Ein Mitglied des Stiftungsrates
Dabei schliesst der Stiftungszweck eine Übernahme oder einen Verkauf von Panalpina keineswegs aus: «Das Stiftungsvermögen ist nach unternehmerischen Gesichtspunkten und mit unternehmerischer Initiative zu verwalten und fortzuentwickeln unter Übernahme gewisser damit verbundener Risiken», heisst es lediglich in den Satzungen.
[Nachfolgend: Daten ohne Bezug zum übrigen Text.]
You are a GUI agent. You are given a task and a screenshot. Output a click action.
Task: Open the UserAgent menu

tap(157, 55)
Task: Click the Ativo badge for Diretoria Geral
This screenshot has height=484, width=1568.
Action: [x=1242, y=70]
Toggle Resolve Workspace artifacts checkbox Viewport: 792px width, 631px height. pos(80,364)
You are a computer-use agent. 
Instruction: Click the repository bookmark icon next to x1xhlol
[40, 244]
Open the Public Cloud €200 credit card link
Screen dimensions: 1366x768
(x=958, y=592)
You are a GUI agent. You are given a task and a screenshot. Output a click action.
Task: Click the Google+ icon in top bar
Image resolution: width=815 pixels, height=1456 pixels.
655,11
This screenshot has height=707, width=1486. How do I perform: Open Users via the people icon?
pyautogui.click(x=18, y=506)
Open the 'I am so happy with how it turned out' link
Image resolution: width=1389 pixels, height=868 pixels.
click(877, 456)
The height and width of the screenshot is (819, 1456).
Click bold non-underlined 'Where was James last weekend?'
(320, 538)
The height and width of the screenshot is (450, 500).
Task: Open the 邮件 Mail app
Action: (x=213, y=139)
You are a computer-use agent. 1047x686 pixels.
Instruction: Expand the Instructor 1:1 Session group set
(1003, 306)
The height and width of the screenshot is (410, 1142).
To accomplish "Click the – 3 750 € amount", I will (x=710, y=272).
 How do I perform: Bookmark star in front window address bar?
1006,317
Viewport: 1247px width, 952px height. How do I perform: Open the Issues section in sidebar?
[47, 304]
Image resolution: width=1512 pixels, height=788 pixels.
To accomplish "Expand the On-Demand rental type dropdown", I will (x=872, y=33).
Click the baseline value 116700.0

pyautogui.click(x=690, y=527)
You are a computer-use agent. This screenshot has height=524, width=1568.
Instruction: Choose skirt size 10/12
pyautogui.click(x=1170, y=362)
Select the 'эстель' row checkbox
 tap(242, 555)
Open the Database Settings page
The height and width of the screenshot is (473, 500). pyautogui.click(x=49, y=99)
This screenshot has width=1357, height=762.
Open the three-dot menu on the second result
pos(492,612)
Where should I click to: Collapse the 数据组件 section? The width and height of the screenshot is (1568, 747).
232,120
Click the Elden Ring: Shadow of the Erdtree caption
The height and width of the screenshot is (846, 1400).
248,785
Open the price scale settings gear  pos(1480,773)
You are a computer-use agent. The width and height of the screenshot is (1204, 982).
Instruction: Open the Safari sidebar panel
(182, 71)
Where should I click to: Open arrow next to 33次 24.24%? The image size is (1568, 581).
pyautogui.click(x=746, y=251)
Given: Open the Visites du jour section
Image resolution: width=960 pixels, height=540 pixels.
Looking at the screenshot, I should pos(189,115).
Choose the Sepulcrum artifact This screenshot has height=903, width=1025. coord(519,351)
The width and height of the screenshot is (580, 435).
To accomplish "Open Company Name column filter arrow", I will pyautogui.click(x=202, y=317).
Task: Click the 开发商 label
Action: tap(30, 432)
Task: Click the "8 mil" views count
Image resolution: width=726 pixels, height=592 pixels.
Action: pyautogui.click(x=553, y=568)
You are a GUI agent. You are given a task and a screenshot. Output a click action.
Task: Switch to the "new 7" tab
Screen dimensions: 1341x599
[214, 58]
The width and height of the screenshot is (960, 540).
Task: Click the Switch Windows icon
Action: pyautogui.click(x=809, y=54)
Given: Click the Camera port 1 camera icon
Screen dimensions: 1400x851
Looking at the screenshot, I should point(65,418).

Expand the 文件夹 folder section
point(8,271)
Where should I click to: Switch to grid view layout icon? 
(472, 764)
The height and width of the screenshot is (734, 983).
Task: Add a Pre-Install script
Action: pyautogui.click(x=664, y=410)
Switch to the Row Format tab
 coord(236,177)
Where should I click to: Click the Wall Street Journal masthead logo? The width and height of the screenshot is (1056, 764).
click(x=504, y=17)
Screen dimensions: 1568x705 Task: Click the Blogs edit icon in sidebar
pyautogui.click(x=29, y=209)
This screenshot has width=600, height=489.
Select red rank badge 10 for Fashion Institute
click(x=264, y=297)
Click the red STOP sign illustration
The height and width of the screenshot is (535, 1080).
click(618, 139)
Würde ein Verkauf also tatsächlich Wert schaffen, wäre dies auch im Interesse der Stiftung. «Wir haben eine längerfristigere Perspektive als der eine oder andere Aktionär», widerspricht ein Mitglied des Stiftungsrates. Nur: Cevian ist seit acht Jahren investiert, Artisan Partners seit zehn, Franklin Templeton seit fünf. Kurzfristigkeit kann man ihnen nicht vorwerfen.
«Das Interesse des Präsidenten und seines Stellvertreters scheint hauptsächlich darin zu liegen, ihren persönlichen Einfluss zu sichern», kontert denn auch Förberg. Ein Insider vermutet wiederum: «Die Stiftungsvertreter wollen nicht verkaufen, weil sie den Erlös von knapp 1,5 Milliarden Franken gewinnbringend anlegen müssten. Ausserdem würden dann die Begehrlichkeiten steigen.» Denn Stiftungszweck ist auch die Förderung von kulturellen, wissenschaftlichen und sozialen Institutionen, von Natur-, Heimat- und Tierschutz sowie zahlreicher anderer guter Zwecke.
Offener Showdown
Innerhalb des Verwaltungsrats schwelt der Konflikt um die Zukunft von Panalpina schon lange. Das Verhältnis von Ulber und Walti zu Cevian-Vertreter Ilias Läber gilt als angespannt. Logistik-Experte Chris Muntwyler hat das Gremium diesen Frühling nach acht Jahren verlassen. Er soll gegangen sein, weil er mit seinen Vorschlägen beim Präsidium wiederholt kein Gehör fand (Muntwyler selber will sich dazu nicht äussern). Jetzt, mit der Kampfansage der drei Grossaktionäre, kommt es zum offenen Showdown mit der Stiftung.
In den nächsten Monaten dürfte sich der Verwaltungsrat nach ähnlich ruhigen und vorhersehbaren Verhältnissen sehnen, wie sie die Piloten der «Spirit of Panalpina» erleben.